The main purpose of trading is to make money. However, this does not mean that you should risk all of your capital on every trade. Managing money wisely is the real key that separates success and failure. Many traders struggle at first because they underestimate the importance of money management in their investment strategy and that, in leveraged markets, puts their capital at risk.
It is important that you set predefined risk levels (1% or 2%) so as not to lose your trading account in one day. This 1% or 2% risk per trade figure is a good middle ground between risk and capital conservation, because it allows you to earn more than enough on winning trades and conserve capital during losing streaks.

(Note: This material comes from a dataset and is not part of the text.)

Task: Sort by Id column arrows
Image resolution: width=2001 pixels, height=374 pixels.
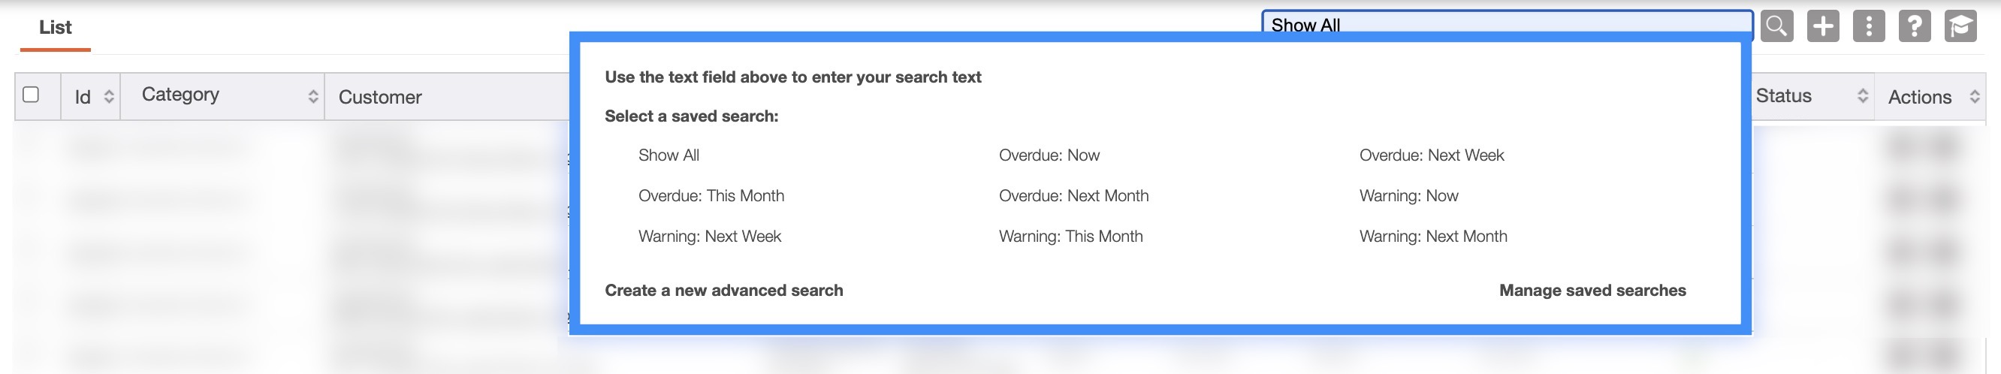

At Traders Business School we have designed a very valuable tool for trading: the indicator Easy Order that automatically calculates the lot to enter based on the risk per operation. This way you avoid entering the market with more risk than you can afford.
- You just have to set the percentage of the account to risk and visually the level of the stop loss and the program will enter the market with the appropriate lot for your account.
- To avoid problems, calculate your losses before opening each trade that involves leverage. The leverage ratio you use should be appropriate for your risk profile.
- Use the stop loss in all the operations you carry out. To create stop losses, you need to know in advance what your risk/reward ratio is. This will greatly help you take care of your money and avoid bankruptcy.
Advantages and Risks of Leverage
We already know what financial leverage is and how it works, but what consequences does it have for a trader? Next, we are going to present the main advantages and disadvantages of this type of investment.
Advantages of Leverage
First, the leverage allows investors to have more capital, since only a fraction of the value of the assets in which they are interested is committed, that is, the investor only has to pay a part of the total position. If this mechanism is used effectively, the investor can obtain a higher return than would be the case with direct participation.
However, these operations entail risks, so constant monitoring and control of the position is essential. When performing a leverage trade, the investor must check if the cost of the debt is less than the possible return that can be obtained. In no case should the investor leverage if he does not have sufficient capital to cover any possible loss.
In addition, leverage allows investors the ability to acquire high-priced financial assets that they would not otherwise be able to acquire.
As you can see, there are many advantages, but in order to obtain benefits with leverage we must have a previous base, good training in this matter and, in addition, operate for a time in demo to practice trading, learn to use leverage and perform good money management.
Disadvantages of leverage
Although greater exposure can be beneficial, it can work against the investor and multiply their losses:
- If the market moves in the opposite direction to the desired one, it is possible to lose more money than was originally invested, and even go into debt.
- Leverage operations have to be carefully studied by the investor in order to minimize the risks.
- In case of loss, the rate of return on investment is reduced.
At DTP we trust that this article has been of great help to you and that, after reading it, you will better understand what financial leverage consists of, what margin is, how leverage is calculated and its consequences on your trading strategy.
It is important to remember that trading leverage involves risk and therefore you can lose your investment by trading with high leverage.
The most advisable is avoid high leverage level until you have enough experience in the world of trading. The demo stage, trading in simulation, will help you learn how to use trading tools such as leverage. Once you have acquired the necessary experience, you will be able to put into practice everything you have learned in a real trading account.